The Dollar Index, which tracks the value of the currency against six major trading partners, declined 0.2 percent after rising 1.7 percent yesterday as investors sought a haven on concern tighter Chinese monetary policy may dampen economic growth in the country and globally. The dollar gain yesterday “knocked the wind out” of commodities, Mathews said.

China’s central bank yesterday unexpectedly raised borrowing costs for the first time since 2007, lifting the one- year lending rate to 5.56 percent from 5.31 percent. The deposit rate was increased to 2.5 percent from 2.25 percent.

Egypt, the world’s biggest wheat importer, bought 290,000 metric tons of the grain, including two 55,000-ton cargoes from the U.S., for shipment from Dec. 21 to Dec. 31, Nomani Nomani, vice-chairman of the state-run General Authority for Supply Commodities, said yesterday.

Russian Output

Russia’s harvests of all grains fell 37 percent to 61.9 million tons, in so-called bunker weight, as of Oct. 17, because of drought, Moscow-based news service Interfax reported, citing Agriculture Ministry data. That’s bigger than the 34 percent decline reported by the Federal State Statistics Service as of Oct. 1. Russia was the third-largest wheat grower last year.

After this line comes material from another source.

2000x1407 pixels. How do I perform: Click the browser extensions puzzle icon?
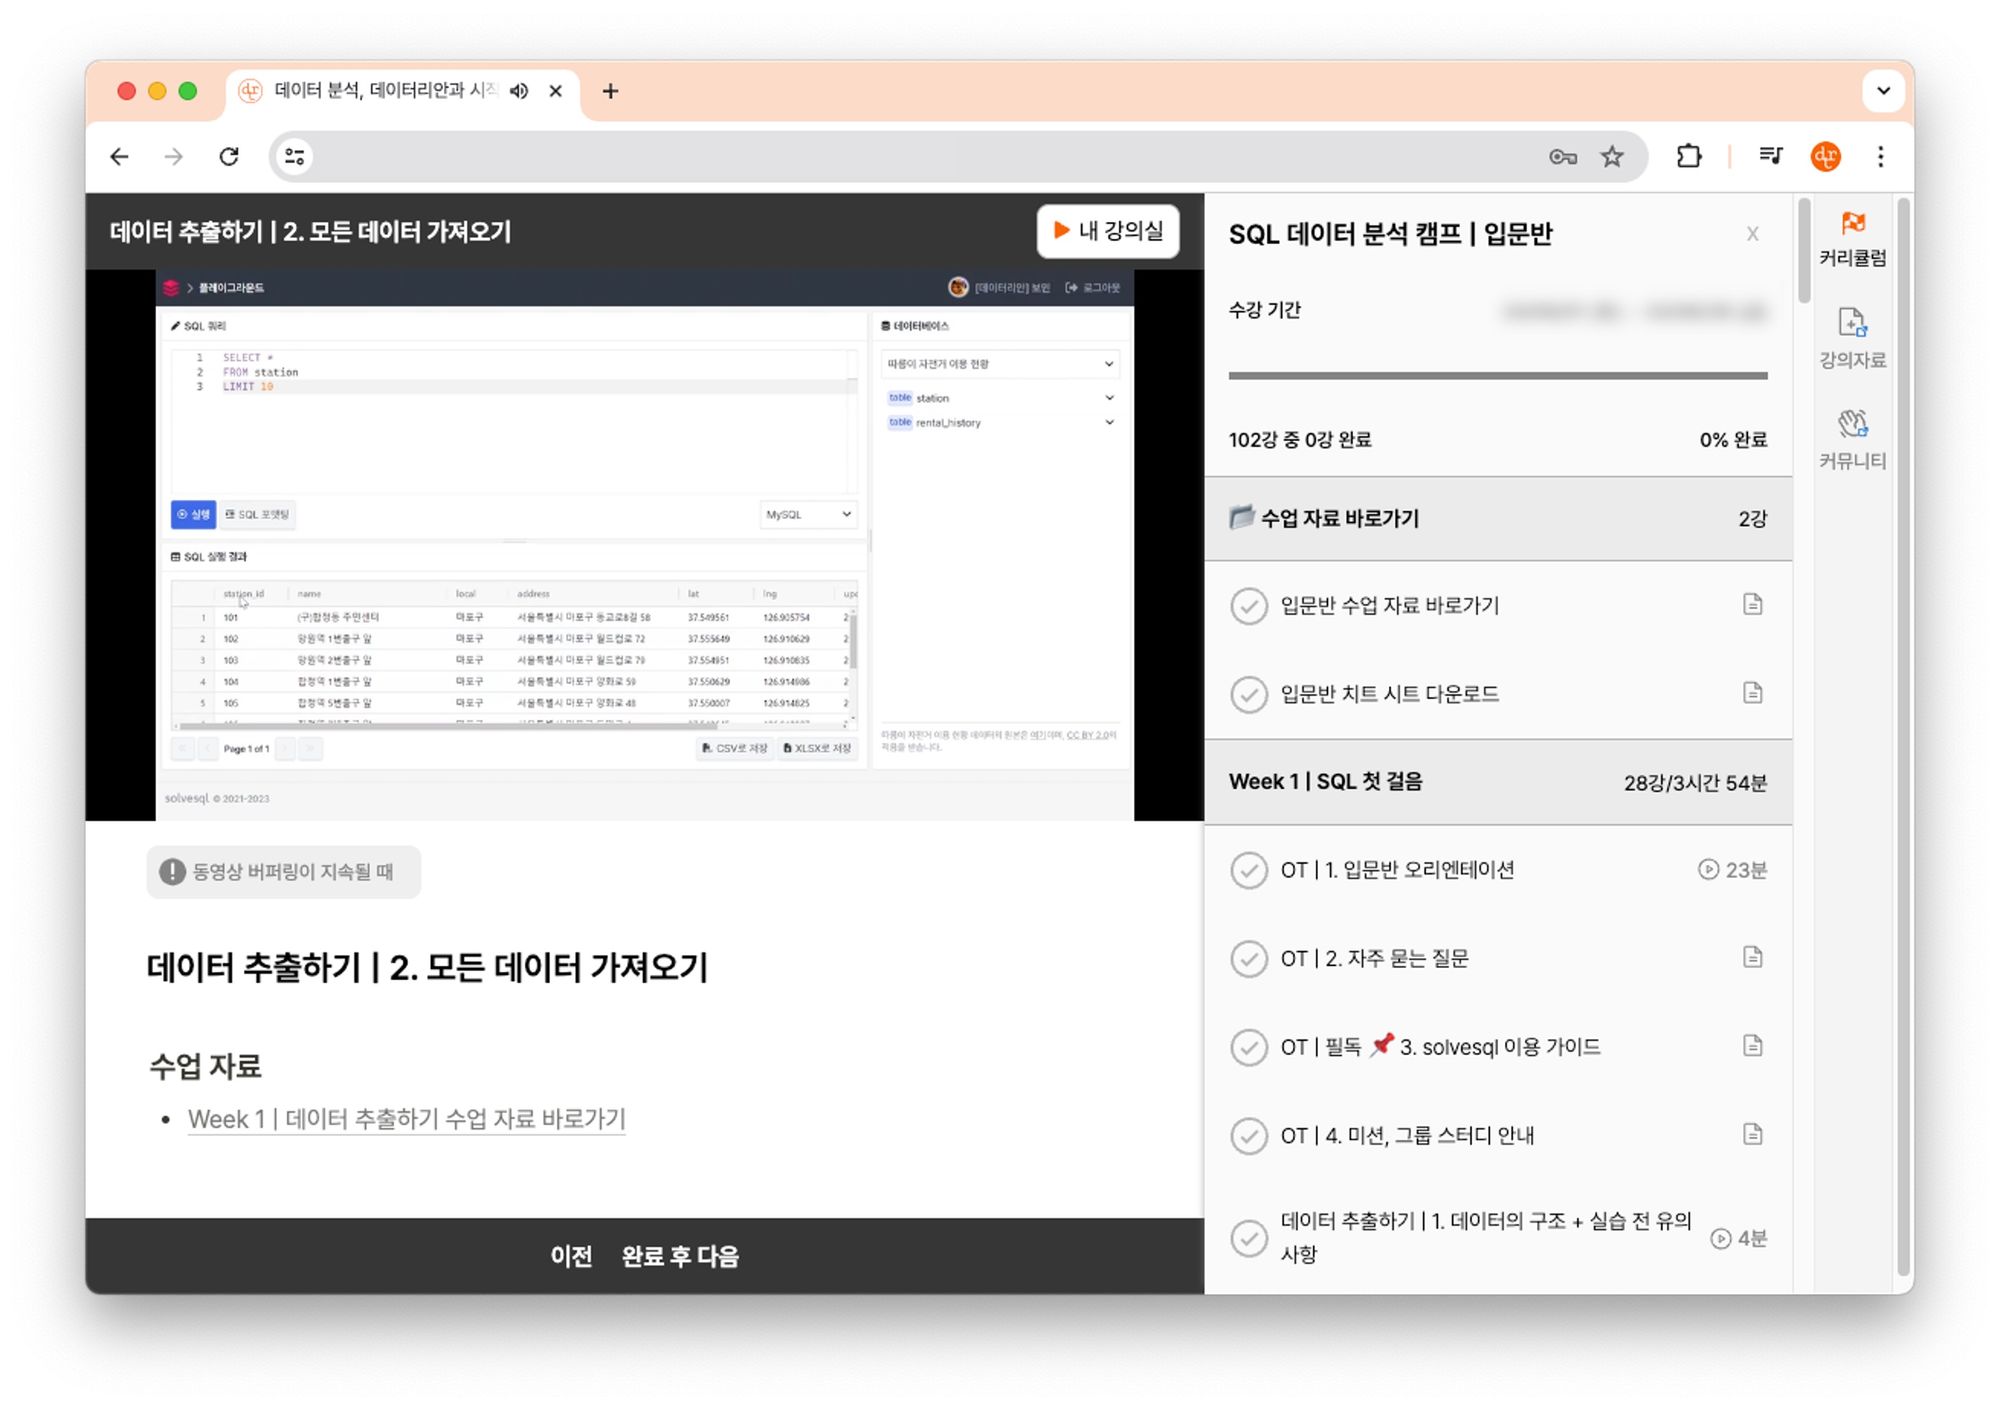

Bunker weight is at least 6 percent more than what the grain weighs after drying and cleaning.

Russian farmers planted 12.9 million hectares (31.9 million acres) with winter grains as of Oct. 17, down by 3.9 million hectares from a year ago, Interfax said, citing the ministry.

Soybeans for January delivery increased for the first time four sessions, gaining 0.8 percent to $12.01 a bushel in Chicago. Soybeans for May delivery in Dalian were little changed at 4,252 yuan ($639) a ton, while corn was up 0.4 percent at 2,157 yuan.